Lear's reputation, his scandal and success were established a long time ago: Since the 1970s and into the 1980s, the TV maverick has largely stayed out of the genre that he, with All in the Family in 1971, seized and changed forever.

The video is fascinating, as it is largely incomprehensible, yet manages to leave a profound sense of what shock waves his work sent through pop culture; of how his work tackled not only "taboo" topics (as an Time magazine cover exclaims), but also the way in which we watch and understand television.

Our entire sensibility, in other words.

While Lear is responsible for creating so many shows – from the incredible Mary Hartman, Mary Hartman to The Facts of Life to Who's the Boss – it is his early work that stands out the most as exemplary and uneasy (in the extreme) attempts – in the manner of the 90-second video – to tackle enormous issues or events within a small setting and amount of time.

The Lear shows' aesthetic and structure were unique, subtly designed to maximize viewer discomfort and confusion.

They were shot on video, not film, for a raw, if not Theatre of the Grotesque, look, and before a live studio audience, and the reactions were visceral and unlearned.

Where audience responses are now guided by signs, music and experience, it was a free-for-all then: Random, inappropriate laughter abounds; strange, expressive coughs and strangled noises; the faint murmur of weeping.

It is strange to hear them now, reacting freely, wrongly and – when the actors just killed it – with palpable passion: We will never hear anything like it again.

In their dated-ness, off-look and furthering of the hokey catchphrase, these old shows may seem like quaint preludes to our highly stylized contemporary exploration of the issues of race, class, gender and sex. But watch them again.

Sadly, Sherman Hemsley, spinoff star of TheJeffersons (Maude was also launched from All in the Family), died last Tuesday, prompting a marathon on TV Land and TV One.

Watching these shows, or if one goes on YouTube, you will come across Lionel'sEngagement from All in the Family, an episode that bristles uncomfortably with the Bunkers' and Jeffersons' racial discomfort with each other. It showcases Hemsley – Chris Rock's obvious muse – in his full-blown glory as an angry, proud black man, who screams, ultimately, at his wife – of an unwanted guest – "You see Louise? That's what happens when you invite white!"

Archie Bunker, played without precedent in this genre by Carroll O'Connor, was the first blue-collar TV hero: a bigot and sexist, whose detractors, his liberated daughter and her leftie, graduate student husband, were such antagonistic foils that the debates on every episode led to a full-bodied discourse about the grey areas between right and wrong; about the uncomfortable intersections between, say, race and class, or sex and gender (or all of the previous).
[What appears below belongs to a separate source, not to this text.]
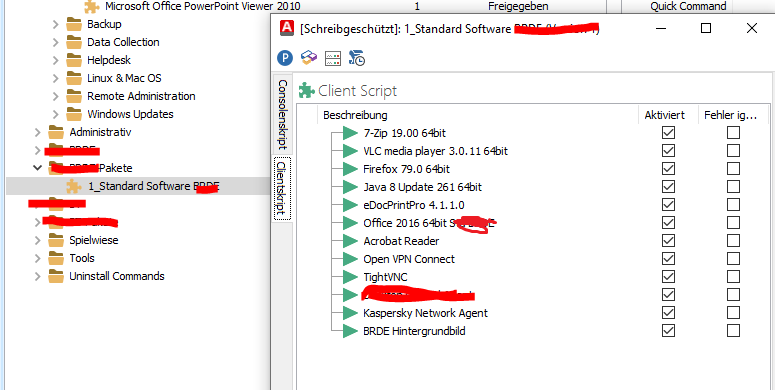775x390 pixels.
Task: Enable Fehler ignorieren for Firefox 79.0 64bit
Action: pos(733,169)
On one episode, Mike Stivic, Archie's son-in-law, shockingly referred to as a "Polack" in every episode of a show where racial epithets flew like shrapnel, is called out by Lionel Jefferson for seeing him only as a black man, a cipher, and not a human being.

In another, the middle-aged Edith is sexually assaulted by a young man; in another, she joins a circle of feminists for a pyjama party.

And in the best-known episode, Sammy Davis Jr., a Jewish black man, visits the Bunker home on Hauser Street in Queens, N.Y., and eggshells are walked on about his glass eye.

Nothing was off limits in Lear shows: Maude would go on to have a late-life abortion, and bellow her discontent with a world in which she took her place among Lady Godiva and Joan of Arc (re: Right on Maude of the ear-wormy And Then There's Maude theme song).

But all of this political discomfort and occasional outrage (Archie began as a straight-up racist pig, and softened; modified his views) is not, surprisingly, what distinguishes the early Lear shows, including Sanford and Son.

What made Lear's world so integral was his having presented the average lives of black folks, simply doing things around their homes; being moderate, happy or angry or sad; getting into minor scrapes, or eating, or arguing or kissing.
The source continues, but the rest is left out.